To do ▸ Render only the records that open with the line containing "You are a GUI" and close with the line containing "首页 (172, 92)", both included, as a Markdown table with the columns Row and Content. Number each line and omit any blank lines.

Material shown ▸
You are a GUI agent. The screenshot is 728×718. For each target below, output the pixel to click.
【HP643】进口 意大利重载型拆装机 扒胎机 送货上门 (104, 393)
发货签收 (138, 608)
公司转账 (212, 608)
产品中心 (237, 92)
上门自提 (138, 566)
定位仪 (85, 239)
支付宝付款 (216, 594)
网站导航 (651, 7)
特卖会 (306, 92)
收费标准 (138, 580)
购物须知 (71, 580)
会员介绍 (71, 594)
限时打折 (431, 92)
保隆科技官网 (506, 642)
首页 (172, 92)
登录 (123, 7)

==

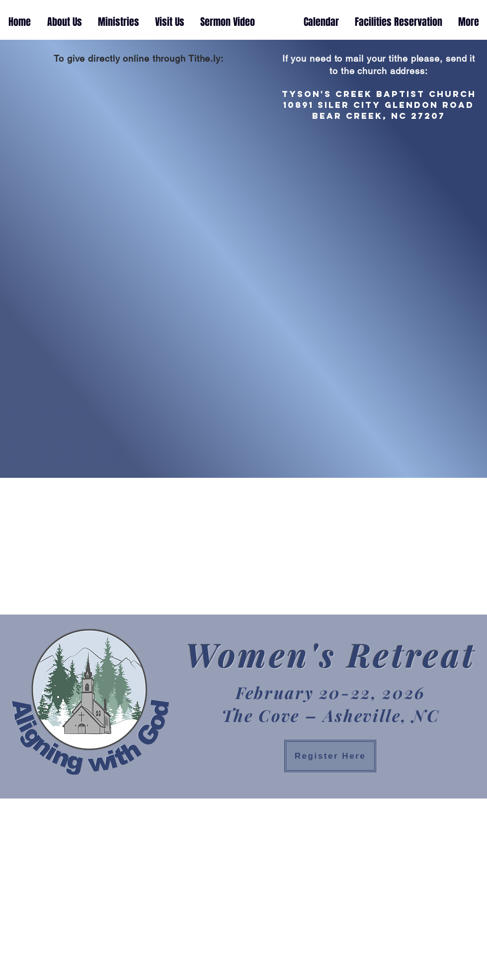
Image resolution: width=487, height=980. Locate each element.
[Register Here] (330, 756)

Written answer ▸
| Row | Content |
|---|---|
| 1 | You are a GUI agent. The screenshot is 728×718. For each target below, output the pixel to click. |
| 2 | 【HP643】进口 意大利重载型拆装机 扒胎机 送货上门 (104, 393) |
| 3 | 发货签收 (138, 608) |
| 4 | 公司转账 (212, 608) |
| 5 | 产品中心 (237, 92) |
| 6 | 上门自提 (138, 566) |
| 7 | 定位仪 (85, 239) |
| 8 | 支付宝付款 (216, 594) |
| 9 | 网站导航 (651, 7) |
| 10 | 特卖会 (306, 92) |
| 11 | 收费标准 (138, 580) |
| 12 | 购物须知 (71, 580) |
| 13 | 会员介绍 (71, 594) |
| 14 | 限时打折 (431, 92) |
| 15 | 保隆科技官网 (506, 642) |
| 16 | 首页 (172, 92) |